Le texte intégral a été publié en français par L’Osservatore Romano en français du 4 août, sous le titre : « Efficacité et justice ne suffisent pas : pour être heureux, le don est nécessaire ». Nous le publions en quatre volets. Les trois premiers volets ont été publiés les 24, 25 et 26 août 2009. Dans ce quatrième et dernier volet, le cardinal Bertone évoque « les causes lointaines de la crise financière ».

Le cardinal Bertone a prononcé ce discours dans la salle du chapitre de la bibliothèque du sénat de la République italienne, le mardi 28 juillet 2009 au matin, à propos de l’enseignement de l’encyclique de Benoît XVI, « Caritas in veritate ».

« Pour être heureux, le don est nécessaire »,

par le card. Tarcisio Bertone

(…)

4. Sur les causes lointaines de la crise financière

Caritas in veritate s’arrête sur les causes profondes (et pas uniquement sur les causes proches) de la crise encore en cours. Je n’ai pas l’intention de les passer en revue et je me limiterai à résumer les trois facteurs principaux de crise identifiés et pris en considération.

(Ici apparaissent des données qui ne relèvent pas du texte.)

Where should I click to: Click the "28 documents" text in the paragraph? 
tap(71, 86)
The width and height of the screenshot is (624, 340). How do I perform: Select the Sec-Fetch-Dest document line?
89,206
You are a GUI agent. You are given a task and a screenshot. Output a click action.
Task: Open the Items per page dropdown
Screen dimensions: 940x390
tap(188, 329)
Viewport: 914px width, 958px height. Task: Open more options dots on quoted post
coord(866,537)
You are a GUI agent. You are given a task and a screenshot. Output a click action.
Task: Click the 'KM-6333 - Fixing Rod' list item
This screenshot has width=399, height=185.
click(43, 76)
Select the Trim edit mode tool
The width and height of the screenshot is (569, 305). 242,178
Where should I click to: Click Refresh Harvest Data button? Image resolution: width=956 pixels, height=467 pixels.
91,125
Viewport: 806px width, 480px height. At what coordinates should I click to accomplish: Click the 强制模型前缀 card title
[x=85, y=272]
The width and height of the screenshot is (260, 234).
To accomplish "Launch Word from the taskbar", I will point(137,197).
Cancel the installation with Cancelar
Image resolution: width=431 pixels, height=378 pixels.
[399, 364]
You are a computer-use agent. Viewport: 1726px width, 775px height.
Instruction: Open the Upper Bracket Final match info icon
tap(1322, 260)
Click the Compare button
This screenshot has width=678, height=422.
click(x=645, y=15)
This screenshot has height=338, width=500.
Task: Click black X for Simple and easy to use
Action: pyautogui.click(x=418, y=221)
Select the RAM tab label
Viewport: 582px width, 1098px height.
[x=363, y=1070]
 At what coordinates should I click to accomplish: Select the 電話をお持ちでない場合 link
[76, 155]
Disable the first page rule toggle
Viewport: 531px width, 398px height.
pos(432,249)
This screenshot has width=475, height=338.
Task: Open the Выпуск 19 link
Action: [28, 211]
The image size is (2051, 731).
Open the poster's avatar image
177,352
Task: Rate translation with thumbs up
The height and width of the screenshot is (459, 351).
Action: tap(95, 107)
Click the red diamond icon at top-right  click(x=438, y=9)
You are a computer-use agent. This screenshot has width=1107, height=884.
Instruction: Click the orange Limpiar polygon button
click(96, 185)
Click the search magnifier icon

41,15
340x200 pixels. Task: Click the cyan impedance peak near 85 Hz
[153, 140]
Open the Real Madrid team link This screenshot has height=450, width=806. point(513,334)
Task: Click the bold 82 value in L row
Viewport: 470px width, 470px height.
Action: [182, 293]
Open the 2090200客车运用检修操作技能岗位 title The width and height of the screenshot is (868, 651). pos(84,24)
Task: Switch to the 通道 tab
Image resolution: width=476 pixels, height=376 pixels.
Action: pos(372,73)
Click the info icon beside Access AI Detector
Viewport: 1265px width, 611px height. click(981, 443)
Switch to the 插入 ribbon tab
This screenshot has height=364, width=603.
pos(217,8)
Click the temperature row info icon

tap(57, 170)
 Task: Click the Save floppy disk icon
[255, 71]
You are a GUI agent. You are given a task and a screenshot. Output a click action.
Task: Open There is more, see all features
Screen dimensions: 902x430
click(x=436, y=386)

Le premier concerne le changement radical dans la relation entre finance et production de biens et services qui s’est consolidé au cours des trente dernières années. A partir du milieu des années 1970, divers pays occidentaux ont conditionné leurs promesses en matière de retraite à des investissements qui dépendaient de la capacité des nouveaux instruments financiers à engendrer un profit durable exposant ainsi l’économie réelle aux caprices de la finance et engendrant le besoin croissant de destiner à la rémunération de l’épargne investie dans ces derniers des parts croissantes de valeur ajoutée. Les pressions sur les entreprises, dérivant des bourses et des fonds de private equity, se sont répercutées dans plusieurs directions: sur les dirigeants poussés à améliorer continuellement les performances de leur gestion, dans le but d’en tirer des volumes croissants de stocks options; sur les consommateurs, pour les convaincre à acheter toujours plus, même en l’absence de pouvoir d’achat; sur les entreprises de l’économie réelle, pour les convaincre à augmenter la valeur pour l’actionnaire. C’est ainsi que l’exigence constante de résultats financiers toujours plus excellents s’est répercutée sur tout le système économique, jusqu’à devenir un véritable modèle culturel.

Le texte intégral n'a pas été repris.